Go over the entries and report the lines where the word "value" occurs.

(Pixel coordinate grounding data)
──────

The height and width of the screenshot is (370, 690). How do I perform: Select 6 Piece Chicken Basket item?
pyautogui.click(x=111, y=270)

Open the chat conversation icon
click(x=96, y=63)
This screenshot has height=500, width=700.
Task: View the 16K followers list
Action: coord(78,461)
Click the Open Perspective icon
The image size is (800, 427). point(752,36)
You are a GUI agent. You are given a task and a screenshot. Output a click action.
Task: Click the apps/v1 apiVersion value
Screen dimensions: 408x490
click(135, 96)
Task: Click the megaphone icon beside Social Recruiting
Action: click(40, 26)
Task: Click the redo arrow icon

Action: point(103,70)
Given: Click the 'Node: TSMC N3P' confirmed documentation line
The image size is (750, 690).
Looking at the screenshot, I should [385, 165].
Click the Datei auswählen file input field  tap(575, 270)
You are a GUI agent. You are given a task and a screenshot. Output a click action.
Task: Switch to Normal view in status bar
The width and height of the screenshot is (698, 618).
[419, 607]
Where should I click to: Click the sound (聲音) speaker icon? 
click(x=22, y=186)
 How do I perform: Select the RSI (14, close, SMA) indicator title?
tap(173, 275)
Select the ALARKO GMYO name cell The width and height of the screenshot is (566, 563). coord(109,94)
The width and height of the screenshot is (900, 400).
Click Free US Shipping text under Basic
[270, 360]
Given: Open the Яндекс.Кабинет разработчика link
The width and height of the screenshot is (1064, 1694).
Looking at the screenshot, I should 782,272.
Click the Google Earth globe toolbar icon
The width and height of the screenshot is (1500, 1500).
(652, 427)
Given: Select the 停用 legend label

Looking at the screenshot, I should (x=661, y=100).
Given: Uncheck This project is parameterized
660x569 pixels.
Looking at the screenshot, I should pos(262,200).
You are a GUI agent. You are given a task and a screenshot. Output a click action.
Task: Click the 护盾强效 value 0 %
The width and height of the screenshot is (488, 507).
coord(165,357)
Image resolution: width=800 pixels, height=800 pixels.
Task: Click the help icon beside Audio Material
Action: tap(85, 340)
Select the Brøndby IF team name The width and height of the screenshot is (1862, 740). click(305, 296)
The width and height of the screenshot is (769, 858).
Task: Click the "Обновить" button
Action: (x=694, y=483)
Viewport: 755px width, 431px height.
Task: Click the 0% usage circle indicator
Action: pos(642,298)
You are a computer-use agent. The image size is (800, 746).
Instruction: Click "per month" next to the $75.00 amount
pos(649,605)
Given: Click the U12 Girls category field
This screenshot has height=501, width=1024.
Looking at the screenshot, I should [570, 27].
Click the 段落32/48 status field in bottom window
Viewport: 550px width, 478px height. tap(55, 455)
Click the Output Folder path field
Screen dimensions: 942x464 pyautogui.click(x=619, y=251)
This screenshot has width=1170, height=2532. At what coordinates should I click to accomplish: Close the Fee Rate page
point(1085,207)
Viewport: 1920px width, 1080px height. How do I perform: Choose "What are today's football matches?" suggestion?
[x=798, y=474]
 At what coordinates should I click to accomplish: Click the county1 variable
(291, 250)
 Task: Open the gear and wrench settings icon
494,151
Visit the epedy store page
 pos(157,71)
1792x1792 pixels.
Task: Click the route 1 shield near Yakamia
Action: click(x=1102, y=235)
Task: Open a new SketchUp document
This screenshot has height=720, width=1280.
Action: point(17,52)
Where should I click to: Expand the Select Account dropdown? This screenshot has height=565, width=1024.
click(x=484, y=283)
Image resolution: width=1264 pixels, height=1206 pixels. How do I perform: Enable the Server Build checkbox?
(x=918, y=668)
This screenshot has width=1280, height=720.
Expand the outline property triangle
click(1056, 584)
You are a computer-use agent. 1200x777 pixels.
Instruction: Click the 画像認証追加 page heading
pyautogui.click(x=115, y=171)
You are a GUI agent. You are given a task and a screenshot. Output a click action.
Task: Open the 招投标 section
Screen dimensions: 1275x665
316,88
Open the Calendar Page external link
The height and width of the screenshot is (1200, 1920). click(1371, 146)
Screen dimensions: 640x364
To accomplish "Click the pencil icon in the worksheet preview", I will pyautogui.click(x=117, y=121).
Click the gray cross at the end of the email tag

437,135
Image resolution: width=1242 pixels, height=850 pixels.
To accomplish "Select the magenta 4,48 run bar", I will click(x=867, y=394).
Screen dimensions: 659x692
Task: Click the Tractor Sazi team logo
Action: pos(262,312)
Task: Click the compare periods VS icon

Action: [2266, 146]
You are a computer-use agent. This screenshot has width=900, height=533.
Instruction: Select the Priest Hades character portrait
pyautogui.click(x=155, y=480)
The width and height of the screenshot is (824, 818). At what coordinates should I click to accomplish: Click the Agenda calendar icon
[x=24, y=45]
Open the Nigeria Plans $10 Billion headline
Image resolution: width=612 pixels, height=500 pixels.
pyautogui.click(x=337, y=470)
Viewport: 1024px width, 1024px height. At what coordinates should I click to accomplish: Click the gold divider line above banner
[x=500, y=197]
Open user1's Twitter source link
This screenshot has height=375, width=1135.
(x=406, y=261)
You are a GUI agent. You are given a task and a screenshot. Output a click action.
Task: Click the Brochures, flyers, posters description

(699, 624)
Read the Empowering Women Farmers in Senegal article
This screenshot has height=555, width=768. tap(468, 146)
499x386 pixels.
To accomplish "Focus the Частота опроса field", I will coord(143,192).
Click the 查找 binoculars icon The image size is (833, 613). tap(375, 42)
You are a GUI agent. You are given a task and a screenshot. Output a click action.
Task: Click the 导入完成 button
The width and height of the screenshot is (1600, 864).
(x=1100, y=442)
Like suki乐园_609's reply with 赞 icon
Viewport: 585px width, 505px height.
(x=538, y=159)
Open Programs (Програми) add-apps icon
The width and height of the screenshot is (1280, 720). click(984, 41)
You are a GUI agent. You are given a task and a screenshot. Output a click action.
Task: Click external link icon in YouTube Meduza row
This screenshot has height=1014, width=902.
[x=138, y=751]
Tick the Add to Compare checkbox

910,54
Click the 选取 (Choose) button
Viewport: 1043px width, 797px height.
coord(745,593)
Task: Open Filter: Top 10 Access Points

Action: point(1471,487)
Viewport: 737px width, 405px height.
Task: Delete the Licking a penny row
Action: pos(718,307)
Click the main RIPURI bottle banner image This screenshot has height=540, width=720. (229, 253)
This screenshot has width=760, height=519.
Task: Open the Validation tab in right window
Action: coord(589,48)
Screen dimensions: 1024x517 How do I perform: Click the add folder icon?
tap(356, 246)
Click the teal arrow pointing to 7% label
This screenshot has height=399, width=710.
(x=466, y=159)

──────

Written response:
Task: Click the apps/v1 apiVersion value
Task: Click the 护盾强效 value 0 %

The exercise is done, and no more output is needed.